Murray was adamant that the cave-in was caused by an earthquake, which he said was confirmed by the University of Utah.

"If the percussion and shocks of the earthquake did not kill (the miners), we have a very good chance of getting them out alive," he said.

Although the instruments at the University of Utah recorded a magnitude 3.9 earthquake, seismologists do not believe an earthquake triggered the cave-in.

Walter Arabasz, director of the Seismograph Stations at the University of Utah, said the seismic wave patterns from the quake indicate the mine collapse was the source of seismic waves recorded as an earthquake. However, he said seismologists are still examining data, and it will take weeks before experts can say that with certainty.

The university Web site said there is a long history of earthquakes being generated by collapses in mines in Utah and elsewhere.

Murray angrily denied reports that "retreat mining" was to blame for the collapse, saying the miners were not engaged in that method.

Retreat mining involves using pillars of coal to hold up an area of the mine's roof. When that area is completely mined, pillars are pulled to get access to useful coal, causing an intentional collapse.
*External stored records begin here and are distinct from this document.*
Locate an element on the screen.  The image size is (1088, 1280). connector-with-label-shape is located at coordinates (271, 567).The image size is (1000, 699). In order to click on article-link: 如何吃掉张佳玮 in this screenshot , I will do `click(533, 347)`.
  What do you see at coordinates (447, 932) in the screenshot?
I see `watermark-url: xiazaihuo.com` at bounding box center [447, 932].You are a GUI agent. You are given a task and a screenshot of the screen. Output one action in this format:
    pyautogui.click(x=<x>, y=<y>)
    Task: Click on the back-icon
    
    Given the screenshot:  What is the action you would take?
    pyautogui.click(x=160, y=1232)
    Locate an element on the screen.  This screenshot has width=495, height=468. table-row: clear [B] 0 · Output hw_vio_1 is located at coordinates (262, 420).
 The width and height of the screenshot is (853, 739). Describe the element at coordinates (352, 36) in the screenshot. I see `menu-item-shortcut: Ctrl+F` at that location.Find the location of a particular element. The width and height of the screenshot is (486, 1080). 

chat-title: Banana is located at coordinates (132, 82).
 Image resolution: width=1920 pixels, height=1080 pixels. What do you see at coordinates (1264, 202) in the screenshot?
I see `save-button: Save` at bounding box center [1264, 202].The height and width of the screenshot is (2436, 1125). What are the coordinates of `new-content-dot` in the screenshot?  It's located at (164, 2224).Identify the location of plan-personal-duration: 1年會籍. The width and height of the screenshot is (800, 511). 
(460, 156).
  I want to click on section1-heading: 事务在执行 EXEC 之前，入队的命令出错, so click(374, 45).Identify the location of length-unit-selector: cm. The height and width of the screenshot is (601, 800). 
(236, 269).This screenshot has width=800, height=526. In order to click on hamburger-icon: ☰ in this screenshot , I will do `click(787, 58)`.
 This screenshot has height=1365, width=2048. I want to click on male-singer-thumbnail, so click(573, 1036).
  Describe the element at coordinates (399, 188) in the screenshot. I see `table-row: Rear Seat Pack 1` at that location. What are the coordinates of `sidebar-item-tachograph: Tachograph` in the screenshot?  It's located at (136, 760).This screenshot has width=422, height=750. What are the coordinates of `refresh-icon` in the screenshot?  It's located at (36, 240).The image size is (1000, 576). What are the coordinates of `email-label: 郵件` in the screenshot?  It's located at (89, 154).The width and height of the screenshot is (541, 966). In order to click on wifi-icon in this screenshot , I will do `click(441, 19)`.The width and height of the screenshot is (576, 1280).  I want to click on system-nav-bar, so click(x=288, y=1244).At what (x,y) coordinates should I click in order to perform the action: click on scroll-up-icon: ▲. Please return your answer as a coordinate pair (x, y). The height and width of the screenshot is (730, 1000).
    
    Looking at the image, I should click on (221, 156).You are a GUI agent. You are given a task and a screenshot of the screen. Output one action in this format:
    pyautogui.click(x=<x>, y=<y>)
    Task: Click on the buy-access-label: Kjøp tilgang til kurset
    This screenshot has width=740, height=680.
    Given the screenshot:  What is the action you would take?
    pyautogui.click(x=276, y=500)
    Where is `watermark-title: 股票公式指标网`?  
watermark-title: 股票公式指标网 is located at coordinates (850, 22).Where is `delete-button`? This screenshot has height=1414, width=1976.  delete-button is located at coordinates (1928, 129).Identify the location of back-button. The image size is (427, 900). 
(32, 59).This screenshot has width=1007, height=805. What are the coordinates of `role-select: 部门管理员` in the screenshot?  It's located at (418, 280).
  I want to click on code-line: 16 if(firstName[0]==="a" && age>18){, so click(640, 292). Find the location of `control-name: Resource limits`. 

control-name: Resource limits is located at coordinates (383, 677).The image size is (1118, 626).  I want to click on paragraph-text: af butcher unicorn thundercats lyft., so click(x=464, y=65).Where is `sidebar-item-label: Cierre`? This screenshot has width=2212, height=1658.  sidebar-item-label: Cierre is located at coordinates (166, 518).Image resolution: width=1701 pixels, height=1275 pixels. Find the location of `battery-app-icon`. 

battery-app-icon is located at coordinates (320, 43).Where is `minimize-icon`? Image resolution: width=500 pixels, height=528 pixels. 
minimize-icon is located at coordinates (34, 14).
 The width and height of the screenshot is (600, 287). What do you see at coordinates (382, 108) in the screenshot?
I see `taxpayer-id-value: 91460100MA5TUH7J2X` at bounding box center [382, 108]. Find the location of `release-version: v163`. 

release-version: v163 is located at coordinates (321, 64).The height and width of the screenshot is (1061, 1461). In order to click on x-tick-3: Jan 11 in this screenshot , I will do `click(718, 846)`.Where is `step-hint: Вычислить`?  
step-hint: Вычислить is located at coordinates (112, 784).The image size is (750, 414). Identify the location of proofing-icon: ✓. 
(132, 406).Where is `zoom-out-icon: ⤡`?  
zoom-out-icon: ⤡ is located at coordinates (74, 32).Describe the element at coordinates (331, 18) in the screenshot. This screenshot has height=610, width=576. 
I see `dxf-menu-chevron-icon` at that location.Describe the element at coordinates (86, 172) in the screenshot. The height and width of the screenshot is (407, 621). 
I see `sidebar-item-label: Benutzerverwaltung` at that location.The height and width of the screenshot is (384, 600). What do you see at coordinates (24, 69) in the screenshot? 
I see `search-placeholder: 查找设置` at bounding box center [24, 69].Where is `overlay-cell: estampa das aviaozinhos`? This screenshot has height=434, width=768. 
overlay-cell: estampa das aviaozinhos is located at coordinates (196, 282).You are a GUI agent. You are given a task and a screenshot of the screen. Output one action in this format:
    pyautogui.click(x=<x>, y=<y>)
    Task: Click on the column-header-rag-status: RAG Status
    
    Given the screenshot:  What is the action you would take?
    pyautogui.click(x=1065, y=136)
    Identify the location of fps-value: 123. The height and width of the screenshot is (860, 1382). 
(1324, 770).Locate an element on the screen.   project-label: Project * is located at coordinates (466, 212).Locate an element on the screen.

Experts say it is one of the most dangerous mining methods.

"The damage in the mine was totally unrelated to any retreat mining," Murray said.

Utah ranked 12th in coal production in 2006. It had 13 underground coal mines in 2005, the most recent statistics available, according to the Utah Geological Survey.

Scientists were still debating whether an earthquake caused the mine to cave in, or if the mine's collapse produced seismic waves that were recorded as an earthquake.

Utah Gov. Jon Huntsman said every effort to reach the miners was being exhausted.

"Everything that can be done is being done — and of course that will continue and our thoughts and prayers obviously will be ongoing until this is wrapped up," he said.